» Task details: Produce an exact transcription of every entry.
Top of Provided records
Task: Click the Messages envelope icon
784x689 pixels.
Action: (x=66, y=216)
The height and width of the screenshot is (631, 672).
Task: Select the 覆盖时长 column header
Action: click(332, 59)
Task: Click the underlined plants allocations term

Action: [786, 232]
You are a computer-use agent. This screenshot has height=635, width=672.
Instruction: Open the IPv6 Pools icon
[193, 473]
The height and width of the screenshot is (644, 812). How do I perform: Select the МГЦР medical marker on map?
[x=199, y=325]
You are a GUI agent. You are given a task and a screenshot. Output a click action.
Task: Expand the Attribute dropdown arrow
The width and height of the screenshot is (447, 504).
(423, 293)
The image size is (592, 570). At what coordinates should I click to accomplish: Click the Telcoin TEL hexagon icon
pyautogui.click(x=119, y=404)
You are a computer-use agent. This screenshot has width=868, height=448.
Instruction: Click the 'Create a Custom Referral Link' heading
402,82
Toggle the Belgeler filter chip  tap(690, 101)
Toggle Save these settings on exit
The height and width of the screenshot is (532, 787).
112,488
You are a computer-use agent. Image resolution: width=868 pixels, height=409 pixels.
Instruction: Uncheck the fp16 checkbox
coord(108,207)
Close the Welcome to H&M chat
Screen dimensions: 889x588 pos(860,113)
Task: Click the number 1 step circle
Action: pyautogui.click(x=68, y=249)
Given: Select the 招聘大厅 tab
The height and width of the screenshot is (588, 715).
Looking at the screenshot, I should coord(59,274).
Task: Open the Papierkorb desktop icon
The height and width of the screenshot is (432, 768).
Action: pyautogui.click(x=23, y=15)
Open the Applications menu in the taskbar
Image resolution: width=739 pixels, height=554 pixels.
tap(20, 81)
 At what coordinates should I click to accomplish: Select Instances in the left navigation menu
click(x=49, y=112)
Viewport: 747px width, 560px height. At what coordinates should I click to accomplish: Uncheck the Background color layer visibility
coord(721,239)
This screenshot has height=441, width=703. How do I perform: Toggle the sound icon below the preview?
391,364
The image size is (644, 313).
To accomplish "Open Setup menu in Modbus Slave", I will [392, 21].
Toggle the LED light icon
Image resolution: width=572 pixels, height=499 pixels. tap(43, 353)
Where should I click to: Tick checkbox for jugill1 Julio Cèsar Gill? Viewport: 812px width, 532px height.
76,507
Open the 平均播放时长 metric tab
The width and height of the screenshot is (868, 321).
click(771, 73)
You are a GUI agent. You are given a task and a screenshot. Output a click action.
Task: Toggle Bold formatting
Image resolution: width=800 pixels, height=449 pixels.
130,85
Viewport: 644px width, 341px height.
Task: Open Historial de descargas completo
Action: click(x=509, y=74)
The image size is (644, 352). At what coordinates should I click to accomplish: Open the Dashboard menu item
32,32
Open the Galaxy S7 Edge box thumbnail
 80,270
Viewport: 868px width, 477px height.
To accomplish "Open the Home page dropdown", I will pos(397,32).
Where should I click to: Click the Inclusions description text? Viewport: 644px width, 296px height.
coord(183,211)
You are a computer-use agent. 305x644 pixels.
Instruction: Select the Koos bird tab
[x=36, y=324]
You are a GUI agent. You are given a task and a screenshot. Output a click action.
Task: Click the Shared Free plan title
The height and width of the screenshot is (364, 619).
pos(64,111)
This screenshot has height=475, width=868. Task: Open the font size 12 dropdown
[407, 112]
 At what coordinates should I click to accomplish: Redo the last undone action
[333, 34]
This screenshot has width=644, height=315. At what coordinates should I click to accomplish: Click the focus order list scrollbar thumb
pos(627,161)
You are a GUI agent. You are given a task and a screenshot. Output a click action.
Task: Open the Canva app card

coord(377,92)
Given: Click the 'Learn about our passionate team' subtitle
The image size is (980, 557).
Bottom of Provided records
» Task answer:
Task: Click the Messages envelope icon
784x689 pixels.
Action: (x=66, y=216)
The height and width of the screenshot is (631, 672).
Task: Select the 覆盖时长 column header
Action: click(332, 59)
Task: Click the underlined plants allocations term

Action: [786, 232]
You are a computer-use agent. This screenshot has height=635, width=672.
Instruction: Open the IPv6 Pools icon
[193, 473]
The height and width of the screenshot is (644, 812). How do I perform: Select the МГЦР medical marker on map?
[x=199, y=325]
You are a GUI agent. You are given a task and a screenshot. Output a click action.
Task: Expand the Attribute dropdown arrow
The width and height of the screenshot is (447, 504).
(423, 293)
The image size is (592, 570). At what coordinates should I click to accomplish: Click the Telcoin TEL hexagon icon
pyautogui.click(x=119, y=404)
You are a computer-use agent. This screenshot has width=868, height=448.
Instruction: Click the 'Create a Custom Referral Link' heading
402,82
Toggle the Belgeler filter chip  tap(690, 101)
Toggle Save these settings on exit
The height and width of the screenshot is (532, 787).
112,488
You are a computer-use agent. Image resolution: width=868 pixels, height=409 pixels.
Instruction: Uncheck the fp16 checkbox
coord(108,207)
Close the Welcome to H&M chat
Screen dimensions: 889x588 pos(860,113)
Task: Click the number 1 step circle
Action: pyautogui.click(x=68, y=249)
Given: Select the 招聘大厅 tab
The height and width of the screenshot is (588, 715).
Looking at the screenshot, I should coord(59,274).
Task: Open the Papierkorb desktop icon
The height and width of the screenshot is (432, 768).
Action: pyautogui.click(x=23, y=15)
Open the Applications menu in the taskbar
Image resolution: width=739 pixels, height=554 pixels.
tap(20, 81)
 At what coordinates should I click to accomplish: Select Instances in the left navigation menu
click(x=49, y=112)
Viewport: 747px width, 560px height. At what coordinates should I click to accomplish: Uncheck the Background color layer visibility
coord(721,239)
This screenshot has height=441, width=703. How do I perform: Toggle the sound icon below the preview?
391,364
The image size is (644, 313).
To accomplish "Open Setup menu in Modbus Slave", I will [392, 21].
Toggle the LED light icon
Image resolution: width=572 pixels, height=499 pixels. tap(43, 353)
Where should I click to: Tick checkbox for jugill1 Julio Cèsar Gill? Viewport: 812px width, 532px height.
76,507
Open the 平均播放时长 metric tab
The width and height of the screenshot is (868, 321).
click(771, 73)
You are a GUI agent. You are given a task and a screenshot. Output a click action.
Task: Toggle Bold formatting
Image resolution: width=800 pixels, height=449 pixels.
130,85
Viewport: 644px width, 341px height.
Task: Open Historial de descargas completo
Action: click(x=509, y=74)
The image size is (644, 352). At what coordinates should I click to accomplish: Open the Dashboard menu item
32,32
Open the Galaxy S7 Edge box thumbnail
 80,270
Viewport: 868px width, 477px height.
To accomplish "Open the Home page dropdown", I will pos(397,32).
Where should I click to: Click the Inclusions description text? Viewport: 644px width, 296px height.
coord(183,211)
You are a computer-use agent. 305x644 pixels.
Instruction: Select the Koos bird tab
[x=36, y=324]
You are a GUI agent. You are given a task and a screenshot. Output a click action.
Task: Click the Shared Free plan title
The height and width of the screenshot is (364, 619).
pos(64,111)
This screenshot has height=475, width=868. Task: Open the font size 12 dropdown
[407, 112]
 At what coordinates should I click to accomplish: Redo the last undone action
[333, 34]
This screenshot has width=644, height=315. At what coordinates should I click to accomplish: Click the focus order list scrollbar thumb
pos(627,161)
You are a GUI agent. You are given a task and a screenshot. Output a click action.
Task: Open the Canva app card

coord(377,92)
Given: Click the 'Learn about our passionate team' subtitle
The image size is (980, 557).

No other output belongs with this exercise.